2012 – Kyrgyzstan Branch Office was registered as their second Branch Office abroad.
2013 – TFCF launched a Child Protection Day on April 28. Kingdom of Eswatini Branch Office was registered as their third Branch Office abroad.
2014 – Vietnam Branch Office was registered as their fourth Branch Office abroad.
2015 – Cambodia Branch Office was registered as their fifth Branch Office abroad.
2016 – Matsu Branch Office was registered as their 24th Domestic Branch Office.
2017 – Became a full member of Accountable Now as the first eligible organization in Taiwan.
2018 – Jordan Branch Office was registered as their sixth Branch Office abroad.
2019 – Philippines Branch Office was registered as their seventh Branch Office abroad.

Livelihood supports 
With a scene of devastation everywhere in a little town of northern China in 1937, Dr. J. Calvitt Clarke, a foreign Presbyterian minister, tried to save more orphans and homeless away from the war.
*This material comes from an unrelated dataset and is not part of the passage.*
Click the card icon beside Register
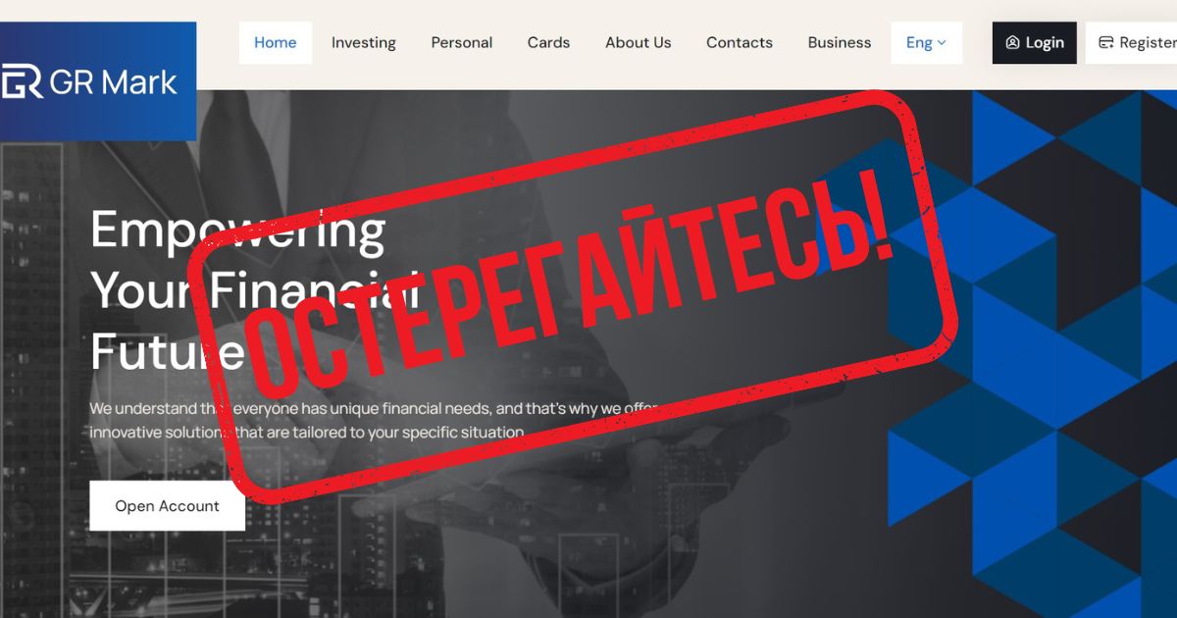 (x=1105, y=43)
After going back to the States, he called for the public's attention and established the China's Children Fund (abbreviated as CCF) in Richmond, Virginia, USA. Through a one-on-one sponsorship program, the sponsors contributed a fixed amount on a regular basis to help children in need. Even after TFCF's independence, they still insist to carry on this concept in order to help their sponsored children become self-reliant. TFCF provides them with livelihood supports as well as an opportunity to continue their education through sponsorship programs, scholarships, emergency relief funds, life care, nutrition program, and Self-Reliant Program for Youth.

(1) Sponsorship Program
The sponsorship program is designed to assist children and families in dire need. TFCF has started its Family Sponsorship Program for needy children and families since 2008. In total, TFCF has helped over 235,000 children and youths become self-reliant in Taiwan.
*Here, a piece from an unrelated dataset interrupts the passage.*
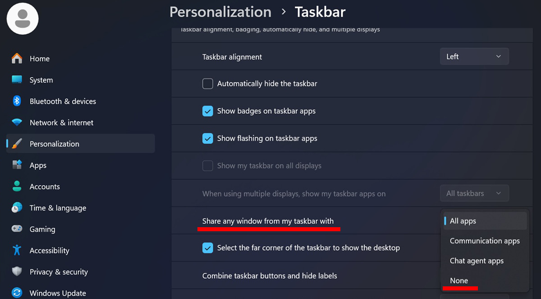This screenshot has height=299, width=541.
Task: Open the Accessibility settings page
Action: (x=49, y=251)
(2) Scholarships and Student Aids
Several types of scholarships and student financial aids are given to the sponsored children and/or their siblings for encouraging them to continue schooling and prevent them from dropping out of school due to financial difficulties.

(3) Emergency Relief Fund
Emergency Relief Fund is distributed when their assisted families encounter any financial difficulties.

(4) Life Care
TFCF provides social resources and volunteers to help low-income families to get through hard times. The services include financial/in-kind assistance, house care, household duties, daycare, and foster care.

(5) Nutrition Program
TFCF has provided Nutrition Program to children from pre-school to high school since Sept. 2009. 1. Grant for meals at school: It includes the three meals. 2. Supplement: It includes milk powder (for age 3–6) and UHT milk. 3. Grant for age 0-3: The milk powder for the child under age 3 should be purchased with caution. With the receipt, the social worker could apply for the grant on behalf of the parents. The grant is distributed based on age and limitations.

(6) Self-Reliant Program for Youth
TFCF has developed the “Self-Reliant Program for Youth” since 2008, including career planning, interpersonal relationship, financial management, vocational consultation, leadership training, and camping scheme.